**Task description:** With the images removed, transcribe the listing that follows exactly.

**Data to use:**

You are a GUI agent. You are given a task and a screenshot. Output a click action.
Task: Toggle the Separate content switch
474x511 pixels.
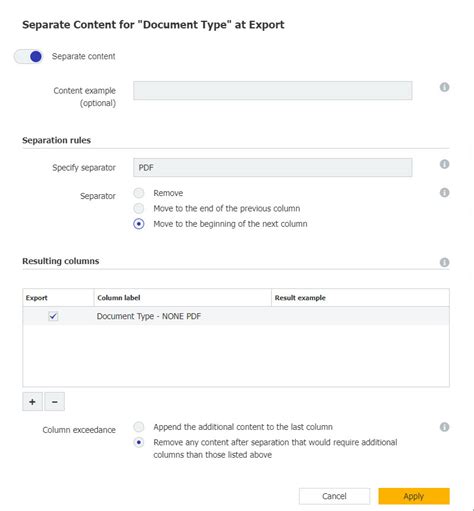pyautogui.click(x=28, y=56)
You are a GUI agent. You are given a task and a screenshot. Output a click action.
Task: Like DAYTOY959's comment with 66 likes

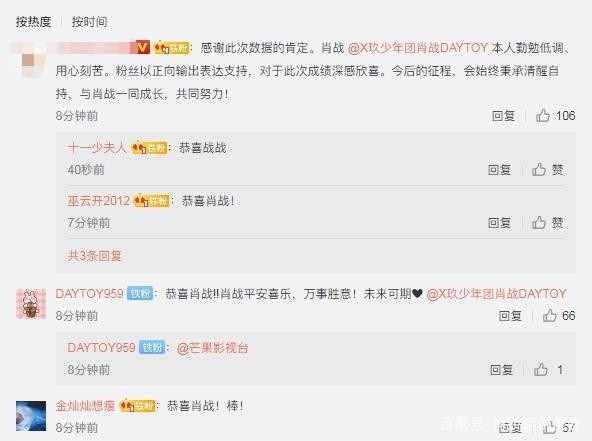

**Output of the task:**
You are a GUI agent. You are given a task and a screenshot. Output a click action.
Task: Toggle the Separate content switch
474x511 pixels.
pyautogui.click(x=28, y=56)
You are a GUI agent. You are given a task and a screenshot. Output a click action.
Task: Like DAYTOY959's comment with 66 likes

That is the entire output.